→ GIVEN EXERCISE: Recast the data from the line with "Tap the likes count number 3359" to the line with "I will pos(735,783)." as a numbered list, leaving out blank lines.

Data entries:
+++

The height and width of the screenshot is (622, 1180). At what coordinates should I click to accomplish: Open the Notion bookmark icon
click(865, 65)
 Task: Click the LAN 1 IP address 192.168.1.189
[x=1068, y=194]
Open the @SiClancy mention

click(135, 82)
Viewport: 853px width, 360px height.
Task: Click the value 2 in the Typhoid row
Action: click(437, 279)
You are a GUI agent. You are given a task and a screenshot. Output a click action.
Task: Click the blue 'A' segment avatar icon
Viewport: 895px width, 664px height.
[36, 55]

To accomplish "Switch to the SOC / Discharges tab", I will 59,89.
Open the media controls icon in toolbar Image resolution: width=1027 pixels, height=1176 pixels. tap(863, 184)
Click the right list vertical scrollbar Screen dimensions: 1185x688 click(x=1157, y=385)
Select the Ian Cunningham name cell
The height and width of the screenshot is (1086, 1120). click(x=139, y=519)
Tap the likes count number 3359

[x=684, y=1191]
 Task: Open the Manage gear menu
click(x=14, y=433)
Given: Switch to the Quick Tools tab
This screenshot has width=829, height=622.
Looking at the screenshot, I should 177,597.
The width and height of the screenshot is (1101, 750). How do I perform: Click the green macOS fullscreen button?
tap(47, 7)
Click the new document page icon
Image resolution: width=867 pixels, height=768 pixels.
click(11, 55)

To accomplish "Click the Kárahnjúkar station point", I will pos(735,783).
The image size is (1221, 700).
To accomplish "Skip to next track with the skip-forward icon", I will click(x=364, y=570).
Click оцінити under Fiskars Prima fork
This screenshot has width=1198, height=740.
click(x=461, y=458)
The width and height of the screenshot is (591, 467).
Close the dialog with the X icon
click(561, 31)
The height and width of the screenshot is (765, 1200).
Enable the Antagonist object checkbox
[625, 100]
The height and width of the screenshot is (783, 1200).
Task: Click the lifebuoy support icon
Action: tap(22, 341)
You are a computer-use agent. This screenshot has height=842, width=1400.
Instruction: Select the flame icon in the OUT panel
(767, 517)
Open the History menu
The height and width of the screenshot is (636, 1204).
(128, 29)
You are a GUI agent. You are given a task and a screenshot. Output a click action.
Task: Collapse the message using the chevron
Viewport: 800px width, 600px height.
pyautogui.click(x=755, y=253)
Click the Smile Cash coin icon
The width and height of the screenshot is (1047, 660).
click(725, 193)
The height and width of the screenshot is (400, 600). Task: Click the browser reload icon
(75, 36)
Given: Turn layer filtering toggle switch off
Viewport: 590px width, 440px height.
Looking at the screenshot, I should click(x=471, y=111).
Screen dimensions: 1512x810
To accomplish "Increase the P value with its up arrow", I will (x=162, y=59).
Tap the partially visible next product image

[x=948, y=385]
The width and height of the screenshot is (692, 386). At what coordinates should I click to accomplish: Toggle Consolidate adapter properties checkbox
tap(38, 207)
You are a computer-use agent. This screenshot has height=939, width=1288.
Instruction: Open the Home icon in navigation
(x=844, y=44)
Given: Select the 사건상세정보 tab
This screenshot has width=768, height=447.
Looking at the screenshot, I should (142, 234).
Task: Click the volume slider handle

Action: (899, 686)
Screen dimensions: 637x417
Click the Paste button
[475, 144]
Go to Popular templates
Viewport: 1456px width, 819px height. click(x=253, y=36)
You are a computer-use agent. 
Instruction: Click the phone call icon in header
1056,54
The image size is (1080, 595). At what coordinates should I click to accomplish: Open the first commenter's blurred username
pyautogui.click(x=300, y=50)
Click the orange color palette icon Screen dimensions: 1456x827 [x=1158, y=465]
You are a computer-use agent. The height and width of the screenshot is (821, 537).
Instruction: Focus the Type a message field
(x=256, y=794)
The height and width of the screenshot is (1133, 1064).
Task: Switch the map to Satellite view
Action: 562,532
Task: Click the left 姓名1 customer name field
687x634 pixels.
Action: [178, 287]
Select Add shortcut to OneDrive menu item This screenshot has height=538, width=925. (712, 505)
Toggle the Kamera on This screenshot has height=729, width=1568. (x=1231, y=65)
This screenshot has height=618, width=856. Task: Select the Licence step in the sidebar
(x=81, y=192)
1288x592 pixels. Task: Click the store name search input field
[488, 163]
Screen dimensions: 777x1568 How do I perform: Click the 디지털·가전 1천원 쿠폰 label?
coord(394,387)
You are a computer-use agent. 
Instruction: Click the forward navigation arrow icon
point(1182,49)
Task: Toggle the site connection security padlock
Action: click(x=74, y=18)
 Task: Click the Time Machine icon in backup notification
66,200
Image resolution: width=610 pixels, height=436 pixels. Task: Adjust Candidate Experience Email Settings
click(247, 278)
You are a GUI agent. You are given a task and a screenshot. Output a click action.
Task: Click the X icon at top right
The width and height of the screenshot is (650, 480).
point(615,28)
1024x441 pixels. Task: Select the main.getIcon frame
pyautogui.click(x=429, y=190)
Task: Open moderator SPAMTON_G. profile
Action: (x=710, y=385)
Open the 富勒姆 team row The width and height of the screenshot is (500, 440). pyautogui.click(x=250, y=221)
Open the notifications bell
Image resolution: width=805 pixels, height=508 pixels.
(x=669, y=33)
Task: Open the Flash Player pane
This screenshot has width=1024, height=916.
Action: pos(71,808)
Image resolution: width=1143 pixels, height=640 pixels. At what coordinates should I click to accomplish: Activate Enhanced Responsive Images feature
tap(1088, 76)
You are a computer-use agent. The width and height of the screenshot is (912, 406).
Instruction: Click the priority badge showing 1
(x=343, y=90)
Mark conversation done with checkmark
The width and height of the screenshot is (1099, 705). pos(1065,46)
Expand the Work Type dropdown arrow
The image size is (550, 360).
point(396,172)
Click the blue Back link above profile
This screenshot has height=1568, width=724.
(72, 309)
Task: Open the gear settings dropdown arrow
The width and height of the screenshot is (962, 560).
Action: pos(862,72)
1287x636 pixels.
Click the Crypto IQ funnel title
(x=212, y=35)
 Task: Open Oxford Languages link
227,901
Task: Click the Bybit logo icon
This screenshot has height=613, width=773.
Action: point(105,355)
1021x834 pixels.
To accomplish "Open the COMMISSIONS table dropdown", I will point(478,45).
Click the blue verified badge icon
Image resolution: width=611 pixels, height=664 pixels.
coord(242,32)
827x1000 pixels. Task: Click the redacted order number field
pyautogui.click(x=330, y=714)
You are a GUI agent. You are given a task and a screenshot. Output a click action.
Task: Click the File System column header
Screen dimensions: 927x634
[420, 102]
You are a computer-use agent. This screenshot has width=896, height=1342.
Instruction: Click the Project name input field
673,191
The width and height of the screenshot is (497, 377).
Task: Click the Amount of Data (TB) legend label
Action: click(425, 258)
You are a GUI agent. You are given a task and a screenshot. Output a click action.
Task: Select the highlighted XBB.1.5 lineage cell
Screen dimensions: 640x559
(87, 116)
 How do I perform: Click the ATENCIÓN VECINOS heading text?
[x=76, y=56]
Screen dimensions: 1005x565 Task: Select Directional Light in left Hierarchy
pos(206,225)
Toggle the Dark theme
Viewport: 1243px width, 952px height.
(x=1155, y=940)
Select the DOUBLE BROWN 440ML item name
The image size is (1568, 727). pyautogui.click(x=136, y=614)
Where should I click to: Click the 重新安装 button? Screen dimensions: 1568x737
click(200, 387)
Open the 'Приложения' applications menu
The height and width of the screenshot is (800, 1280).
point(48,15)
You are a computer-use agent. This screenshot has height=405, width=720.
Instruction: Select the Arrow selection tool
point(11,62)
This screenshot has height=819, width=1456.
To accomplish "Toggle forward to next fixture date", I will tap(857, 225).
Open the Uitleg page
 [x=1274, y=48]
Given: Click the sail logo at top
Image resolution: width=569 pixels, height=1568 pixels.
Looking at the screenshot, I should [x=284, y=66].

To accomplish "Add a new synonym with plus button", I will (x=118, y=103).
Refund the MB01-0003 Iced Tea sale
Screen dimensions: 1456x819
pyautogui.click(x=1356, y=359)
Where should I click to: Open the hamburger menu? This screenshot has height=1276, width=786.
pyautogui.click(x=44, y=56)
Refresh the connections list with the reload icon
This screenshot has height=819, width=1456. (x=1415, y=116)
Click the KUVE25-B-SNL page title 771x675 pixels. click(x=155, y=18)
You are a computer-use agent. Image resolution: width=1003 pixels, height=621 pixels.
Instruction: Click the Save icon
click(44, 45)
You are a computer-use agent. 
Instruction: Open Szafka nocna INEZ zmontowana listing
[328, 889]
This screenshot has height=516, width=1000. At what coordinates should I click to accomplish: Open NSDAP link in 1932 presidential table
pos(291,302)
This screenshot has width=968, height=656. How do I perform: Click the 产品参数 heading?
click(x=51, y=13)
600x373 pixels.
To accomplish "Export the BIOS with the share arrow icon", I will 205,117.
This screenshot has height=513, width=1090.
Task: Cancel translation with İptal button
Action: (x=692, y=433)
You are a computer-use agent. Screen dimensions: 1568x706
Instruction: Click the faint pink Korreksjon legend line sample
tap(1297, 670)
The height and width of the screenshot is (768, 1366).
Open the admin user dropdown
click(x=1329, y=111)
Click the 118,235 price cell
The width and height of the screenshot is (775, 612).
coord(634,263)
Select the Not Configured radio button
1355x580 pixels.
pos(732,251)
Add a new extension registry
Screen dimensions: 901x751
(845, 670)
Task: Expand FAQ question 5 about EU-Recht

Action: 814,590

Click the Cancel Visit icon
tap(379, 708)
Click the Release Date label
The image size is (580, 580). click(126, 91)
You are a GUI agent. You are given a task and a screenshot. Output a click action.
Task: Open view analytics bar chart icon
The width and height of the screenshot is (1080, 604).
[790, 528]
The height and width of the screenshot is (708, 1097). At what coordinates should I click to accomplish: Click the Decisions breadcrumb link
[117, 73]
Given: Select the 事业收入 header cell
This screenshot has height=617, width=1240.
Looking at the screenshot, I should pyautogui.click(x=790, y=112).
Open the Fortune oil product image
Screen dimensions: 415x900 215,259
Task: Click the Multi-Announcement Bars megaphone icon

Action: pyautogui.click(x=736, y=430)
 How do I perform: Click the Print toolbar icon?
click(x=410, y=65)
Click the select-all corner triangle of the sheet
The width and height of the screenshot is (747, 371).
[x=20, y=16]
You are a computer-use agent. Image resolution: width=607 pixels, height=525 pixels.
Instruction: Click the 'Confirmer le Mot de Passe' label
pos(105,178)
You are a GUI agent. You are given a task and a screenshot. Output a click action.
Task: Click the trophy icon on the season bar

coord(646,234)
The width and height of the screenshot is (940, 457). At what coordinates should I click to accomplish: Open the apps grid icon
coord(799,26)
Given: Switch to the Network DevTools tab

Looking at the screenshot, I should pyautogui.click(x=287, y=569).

+++

→ THE REPLY:
1. Tap the likes count number 3359
2. [x=684, y=1191]
3.  Task: Open the Manage gear menu
4. click(x=14, y=433)
5. Given: Switch to the Quick Tools tab
6. This screenshot has width=829, height=622.
7. Looking at the screenshot, I should 177,597.
8. The width and height of the screenshot is (1101, 750). How do I perform: Click the green macOS fullscreen button?
9. tap(47, 7)
10. Click the new document page icon
11. Image resolution: width=867 pixels, height=768 pixels.
12. click(11, 55)
13. To accomplish "Click the Kárahnjúkar station point", I will pos(735,783).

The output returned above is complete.